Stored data
BEGIN
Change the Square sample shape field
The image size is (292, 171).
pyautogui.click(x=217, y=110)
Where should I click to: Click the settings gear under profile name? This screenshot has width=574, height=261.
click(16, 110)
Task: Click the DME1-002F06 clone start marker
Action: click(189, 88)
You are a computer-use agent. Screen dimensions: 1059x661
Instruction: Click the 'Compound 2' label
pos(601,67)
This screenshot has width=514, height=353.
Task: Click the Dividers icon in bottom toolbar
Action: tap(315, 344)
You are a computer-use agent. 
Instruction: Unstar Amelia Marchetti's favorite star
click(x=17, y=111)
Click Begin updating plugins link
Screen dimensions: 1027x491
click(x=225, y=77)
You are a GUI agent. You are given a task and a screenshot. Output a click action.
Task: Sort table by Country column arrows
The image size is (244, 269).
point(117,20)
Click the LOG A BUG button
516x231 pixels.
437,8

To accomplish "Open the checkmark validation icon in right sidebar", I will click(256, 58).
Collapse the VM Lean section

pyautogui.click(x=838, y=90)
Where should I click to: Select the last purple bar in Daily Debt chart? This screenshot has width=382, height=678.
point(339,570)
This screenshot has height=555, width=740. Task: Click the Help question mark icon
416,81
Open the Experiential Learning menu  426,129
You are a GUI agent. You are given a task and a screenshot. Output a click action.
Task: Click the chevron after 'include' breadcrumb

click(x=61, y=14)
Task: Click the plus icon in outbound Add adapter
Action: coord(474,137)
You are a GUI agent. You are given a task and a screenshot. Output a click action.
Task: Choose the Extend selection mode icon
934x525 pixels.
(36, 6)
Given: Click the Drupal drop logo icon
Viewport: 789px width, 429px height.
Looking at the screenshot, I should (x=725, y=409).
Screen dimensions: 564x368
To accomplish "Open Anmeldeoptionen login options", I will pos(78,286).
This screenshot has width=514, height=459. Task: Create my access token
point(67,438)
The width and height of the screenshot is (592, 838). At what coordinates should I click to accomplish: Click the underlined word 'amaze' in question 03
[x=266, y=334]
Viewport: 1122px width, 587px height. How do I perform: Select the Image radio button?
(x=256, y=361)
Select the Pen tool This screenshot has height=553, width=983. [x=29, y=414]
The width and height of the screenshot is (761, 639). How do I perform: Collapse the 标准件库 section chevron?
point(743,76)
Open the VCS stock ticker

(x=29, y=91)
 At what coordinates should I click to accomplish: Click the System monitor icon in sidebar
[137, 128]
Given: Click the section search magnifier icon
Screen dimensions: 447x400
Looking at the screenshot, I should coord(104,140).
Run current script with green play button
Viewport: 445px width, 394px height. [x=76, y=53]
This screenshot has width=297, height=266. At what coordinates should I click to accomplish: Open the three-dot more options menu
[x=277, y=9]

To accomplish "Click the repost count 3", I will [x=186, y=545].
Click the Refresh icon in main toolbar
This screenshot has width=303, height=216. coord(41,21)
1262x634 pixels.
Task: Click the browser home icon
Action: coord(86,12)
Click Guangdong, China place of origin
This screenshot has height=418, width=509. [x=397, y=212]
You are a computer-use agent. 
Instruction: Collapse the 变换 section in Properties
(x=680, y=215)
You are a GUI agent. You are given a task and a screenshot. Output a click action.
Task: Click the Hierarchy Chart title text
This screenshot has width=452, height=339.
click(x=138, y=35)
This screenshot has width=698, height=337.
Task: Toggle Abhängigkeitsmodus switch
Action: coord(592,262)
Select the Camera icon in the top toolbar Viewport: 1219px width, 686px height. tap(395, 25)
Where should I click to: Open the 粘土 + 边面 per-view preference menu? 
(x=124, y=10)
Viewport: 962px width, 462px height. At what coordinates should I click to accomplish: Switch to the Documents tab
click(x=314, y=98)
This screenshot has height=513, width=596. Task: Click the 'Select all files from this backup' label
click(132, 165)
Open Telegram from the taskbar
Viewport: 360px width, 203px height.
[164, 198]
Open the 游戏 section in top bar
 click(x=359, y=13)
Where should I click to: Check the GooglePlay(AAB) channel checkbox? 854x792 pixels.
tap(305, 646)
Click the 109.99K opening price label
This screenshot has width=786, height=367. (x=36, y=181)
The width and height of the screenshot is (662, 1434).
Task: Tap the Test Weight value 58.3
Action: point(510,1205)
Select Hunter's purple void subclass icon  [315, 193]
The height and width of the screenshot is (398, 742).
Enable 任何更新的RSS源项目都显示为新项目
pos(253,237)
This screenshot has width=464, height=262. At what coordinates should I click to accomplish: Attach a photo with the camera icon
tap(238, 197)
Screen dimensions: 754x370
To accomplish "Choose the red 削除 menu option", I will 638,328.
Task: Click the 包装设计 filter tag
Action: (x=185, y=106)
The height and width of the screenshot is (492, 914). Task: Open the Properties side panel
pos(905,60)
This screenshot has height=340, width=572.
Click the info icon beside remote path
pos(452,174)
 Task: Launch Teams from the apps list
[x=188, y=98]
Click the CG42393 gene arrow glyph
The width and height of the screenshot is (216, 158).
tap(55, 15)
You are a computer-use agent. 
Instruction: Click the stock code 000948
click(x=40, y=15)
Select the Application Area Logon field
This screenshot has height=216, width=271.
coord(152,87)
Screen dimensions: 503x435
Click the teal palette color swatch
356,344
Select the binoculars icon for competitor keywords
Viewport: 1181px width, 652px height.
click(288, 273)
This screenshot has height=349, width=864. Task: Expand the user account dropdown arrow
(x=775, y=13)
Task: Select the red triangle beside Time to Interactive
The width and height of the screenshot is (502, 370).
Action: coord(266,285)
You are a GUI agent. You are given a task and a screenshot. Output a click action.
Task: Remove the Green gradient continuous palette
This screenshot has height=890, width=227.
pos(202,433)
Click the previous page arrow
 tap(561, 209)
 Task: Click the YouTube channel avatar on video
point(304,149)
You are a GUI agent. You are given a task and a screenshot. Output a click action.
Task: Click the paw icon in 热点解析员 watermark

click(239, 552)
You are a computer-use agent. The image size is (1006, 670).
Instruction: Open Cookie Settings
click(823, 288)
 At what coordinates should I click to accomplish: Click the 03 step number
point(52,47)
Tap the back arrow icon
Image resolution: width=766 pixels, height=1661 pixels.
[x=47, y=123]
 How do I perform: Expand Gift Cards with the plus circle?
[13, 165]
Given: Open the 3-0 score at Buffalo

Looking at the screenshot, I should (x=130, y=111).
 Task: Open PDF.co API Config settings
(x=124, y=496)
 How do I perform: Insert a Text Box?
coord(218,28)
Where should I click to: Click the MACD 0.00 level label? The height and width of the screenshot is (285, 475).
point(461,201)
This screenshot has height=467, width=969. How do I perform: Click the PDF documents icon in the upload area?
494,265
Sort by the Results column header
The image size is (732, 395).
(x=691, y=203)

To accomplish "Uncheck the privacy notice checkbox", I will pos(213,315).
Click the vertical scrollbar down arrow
END
■ **Problem to solve**
Work through the data line by line and state how many lines have the string "field"; add nothing else.

■ **Final answer**
2